■ **What is asked**
Copy out the rows starting at the line that contains "21) label: الايداع" and ending at the line that contains "40, 542, 64)", both included, without changing a character.

■ **Collection entries**
** begin **
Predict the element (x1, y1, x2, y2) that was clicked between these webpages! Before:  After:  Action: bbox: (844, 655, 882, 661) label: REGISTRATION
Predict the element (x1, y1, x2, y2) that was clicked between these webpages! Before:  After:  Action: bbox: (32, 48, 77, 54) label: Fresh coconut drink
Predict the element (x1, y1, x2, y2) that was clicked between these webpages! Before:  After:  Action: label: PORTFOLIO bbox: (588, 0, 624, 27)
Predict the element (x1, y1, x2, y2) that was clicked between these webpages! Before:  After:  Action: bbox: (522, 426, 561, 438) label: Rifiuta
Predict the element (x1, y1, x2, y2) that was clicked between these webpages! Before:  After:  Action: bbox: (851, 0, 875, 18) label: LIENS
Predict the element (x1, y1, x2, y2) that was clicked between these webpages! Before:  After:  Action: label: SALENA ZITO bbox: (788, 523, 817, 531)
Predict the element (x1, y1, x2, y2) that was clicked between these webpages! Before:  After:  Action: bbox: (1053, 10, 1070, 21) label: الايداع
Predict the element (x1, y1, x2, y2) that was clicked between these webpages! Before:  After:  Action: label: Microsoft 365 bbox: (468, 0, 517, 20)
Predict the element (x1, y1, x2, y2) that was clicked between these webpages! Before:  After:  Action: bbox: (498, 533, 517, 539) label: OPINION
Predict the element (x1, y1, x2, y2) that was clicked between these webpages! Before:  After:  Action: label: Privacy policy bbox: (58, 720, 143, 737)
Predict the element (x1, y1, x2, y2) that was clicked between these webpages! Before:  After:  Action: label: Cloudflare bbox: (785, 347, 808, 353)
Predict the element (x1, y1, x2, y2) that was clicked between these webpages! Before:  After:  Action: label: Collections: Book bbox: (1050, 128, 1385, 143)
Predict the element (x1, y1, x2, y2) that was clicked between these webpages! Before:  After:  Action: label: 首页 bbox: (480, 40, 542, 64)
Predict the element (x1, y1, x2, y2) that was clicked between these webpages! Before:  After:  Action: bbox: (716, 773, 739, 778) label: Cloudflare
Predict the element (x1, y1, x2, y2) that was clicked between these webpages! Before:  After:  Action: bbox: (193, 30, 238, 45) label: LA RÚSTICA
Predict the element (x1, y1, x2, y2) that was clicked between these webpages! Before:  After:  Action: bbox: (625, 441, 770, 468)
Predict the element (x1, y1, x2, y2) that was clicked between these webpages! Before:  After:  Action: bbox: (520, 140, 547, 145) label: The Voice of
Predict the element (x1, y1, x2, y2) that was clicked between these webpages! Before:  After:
** end **
■ **Result of the exercise**
Predict the element (x1, y1, x2, y2) that was clicked between these webpages! Before:  After:  Action: bbox: (1053, 10, 1070, 21) label: الايداع
Predict the element (x1, y1, x2, y2) that was clicked between these webpages! Before:  After:  Action: label: Microsoft 365 bbox: (468, 0, 517, 20)
Predict the element (x1, y1, x2, y2) that was clicked between these webpages! Before:  After:  Action: bbox: (498, 533, 517, 539) label: OPINION
Predict the element (x1, y1, x2, y2) that was clicked between these webpages! Before:  After:  Action: label: Privacy policy bbox: (58, 720, 143, 737)
Predict the element (x1, y1, x2, y2) that was clicked between these webpages! Before:  After:  Action: label: Cloudflare bbox: (785, 347, 808, 353)
Predict the element (x1, y1, x2, y2) that was clicked between these webpages! Before:  After:  Action: label: Collections: Book bbox: (1050, 128, 1385, 143)
Predict the element (x1, y1, x2, y2) that was clicked between these webpages! Before:  After:  Action: label: 首页 bbox: (480, 40, 542, 64)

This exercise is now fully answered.